- _TASK DETAILS_: Turn every line of the entries below into a numbered list, leaving out the blank lines.

- _DATA SECTION_:

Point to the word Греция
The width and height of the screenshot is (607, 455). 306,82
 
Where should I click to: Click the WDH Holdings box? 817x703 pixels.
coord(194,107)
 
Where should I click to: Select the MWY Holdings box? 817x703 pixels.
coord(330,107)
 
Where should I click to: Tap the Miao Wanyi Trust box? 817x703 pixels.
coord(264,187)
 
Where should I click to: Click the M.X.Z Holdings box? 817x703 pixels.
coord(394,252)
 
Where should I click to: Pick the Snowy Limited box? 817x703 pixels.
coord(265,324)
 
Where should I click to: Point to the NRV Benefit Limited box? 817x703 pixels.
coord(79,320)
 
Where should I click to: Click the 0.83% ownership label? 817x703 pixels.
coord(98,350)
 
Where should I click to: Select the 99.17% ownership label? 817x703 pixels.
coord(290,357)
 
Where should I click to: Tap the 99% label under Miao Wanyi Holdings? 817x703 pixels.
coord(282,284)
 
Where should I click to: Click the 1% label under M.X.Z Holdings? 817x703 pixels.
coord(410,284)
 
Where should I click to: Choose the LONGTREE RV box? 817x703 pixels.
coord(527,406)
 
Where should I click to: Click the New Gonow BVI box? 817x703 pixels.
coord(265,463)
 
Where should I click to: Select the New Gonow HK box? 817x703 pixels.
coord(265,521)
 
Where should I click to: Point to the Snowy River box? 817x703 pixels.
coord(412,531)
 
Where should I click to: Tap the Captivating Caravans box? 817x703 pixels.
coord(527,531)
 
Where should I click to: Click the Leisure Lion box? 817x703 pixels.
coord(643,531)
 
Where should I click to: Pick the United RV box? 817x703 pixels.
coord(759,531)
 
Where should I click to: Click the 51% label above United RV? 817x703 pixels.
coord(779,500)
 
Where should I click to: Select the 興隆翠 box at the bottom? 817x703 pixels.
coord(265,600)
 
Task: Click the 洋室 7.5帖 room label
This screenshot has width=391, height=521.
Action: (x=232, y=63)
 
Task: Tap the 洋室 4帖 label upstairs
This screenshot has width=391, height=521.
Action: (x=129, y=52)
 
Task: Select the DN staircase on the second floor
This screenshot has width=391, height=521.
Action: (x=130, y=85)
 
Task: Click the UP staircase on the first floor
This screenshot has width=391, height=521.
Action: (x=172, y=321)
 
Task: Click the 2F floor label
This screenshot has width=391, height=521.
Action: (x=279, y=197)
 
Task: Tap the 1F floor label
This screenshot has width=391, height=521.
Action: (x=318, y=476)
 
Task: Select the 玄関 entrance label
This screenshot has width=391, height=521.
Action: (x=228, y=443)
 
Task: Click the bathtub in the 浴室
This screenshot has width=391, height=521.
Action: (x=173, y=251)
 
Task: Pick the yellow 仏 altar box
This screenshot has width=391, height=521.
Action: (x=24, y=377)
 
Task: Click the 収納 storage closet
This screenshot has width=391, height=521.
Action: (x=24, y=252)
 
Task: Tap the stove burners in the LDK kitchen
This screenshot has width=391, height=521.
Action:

- _RESULT_:
1. Point to the word Греция
2. The width and height of the screenshot is (607, 455). 306,82
3. Where should I click to: Click the WDH Holdings box? 817x703 pixels.
4. coord(194,107)
5. Where should I click to: Select the MWY Holdings box? 817x703 pixels.
6. coord(330,107)
7. Where should I click to: Tap the Miao Wanyi Trust box? 817x703 pixels.
8. coord(264,187)
9. Where should I click to: Click the M.X.Z Holdings box? 817x703 pixels.
10. coord(394,252)
11. Where should I click to: Pick the Snowy Limited box? 817x703 pixels.
12. coord(265,324)
13. Where should I click to: Point to the NRV Benefit Limited box? 817x703 pixels.
14. coord(79,320)
15. Where should I click to: Click the 0.83% ownership label? 817x703 pixels.
16. coord(98,350)
17. Where should I click to: Select the 99.17% ownership label? 817x703 pixels.
18. coord(290,357)
19. Where should I click to: Tap the 99% label under Miao Wanyi Holdings? 817x703 pixels.
20. coord(282,284)
21. Where should I click to: Click the 1% label under M.X.Z Holdings? 817x703 pixels.
22. coord(410,284)
23. Where should I click to: Choose the LONGTREE RV box? 817x703 pixels.
24. coord(527,406)
25. Where should I click to: Click the New Gonow BVI box? 817x703 pixels.
26. coord(265,463)
27. Where should I click to: Select the New Gonow HK box? 817x703 pixels.
28. coord(265,521)
29. Where should I click to: Point to the Snowy River box? 817x703 pixels.
30. coord(412,531)
31. Where should I click to: Tap the Captivating Caravans box? 817x703 pixels.
32. coord(527,531)
33. Where should I click to: Click the Leisure Lion box? 817x703 pixels.
34. coord(643,531)
35. Where should I click to: Pick the United RV box? 817x703 pixels.
36. coord(759,531)
37. Where should I click to: Click the 51% label above United RV? 817x703 pixels.
38. coord(779,500)
39. Where should I click to: Select the 興隆翠 box at the bottom? 817x703 pixels.
40. coord(265,600)
41. Task: Click the 洋室 7.5帖 room label
42. This screenshot has width=391, height=521.
43. Action: (x=232, y=63)
44. Task: Tap the 洋室 4帖 label upstairs
45. This screenshot has width=391, height=521.
46. Action: (x=129, y=52)
47. Task: Select the DN staircase on the second floor
48. This screenshot has width=391, height=521.
49. Action: (x=130, y=85)
50. Task: Click the UP staircase on the first floor
51. This screenshot has width=391, height=521.
52. Action: (x=172, y=321)
53. Task: Click the 2F floor label
54. This screenshot has width=391, height=521.
55. Action: (x=279, y=197)
56. Task: Tap the 1F floor label
57. This screenshot has width=391, height=521.
58. Action: (x=318, y=476)
59. Task: Select the 玄関 entrance label
60. This screenshot has width=391, height=521.
61. Action: (x=228, y=443)
62. Task: Click the bathtub in the 浴室
63. This screenshot has width=391, height=521.
64. Action: (x=173, y=251)
65. Task: Pick the yellow 仏 altar box
66. This screenshot has width=391, height=521.
67. Action: (x=24, y=377)
68. Task: Click the 収納 storage closet
69. This screenshot has width=391, height=521.
70. Action: (x=24, y=252)
71. Task: Tap the stove burners in the LDK kitchen
72. This screenshot has width=391, height=521.
73. Action:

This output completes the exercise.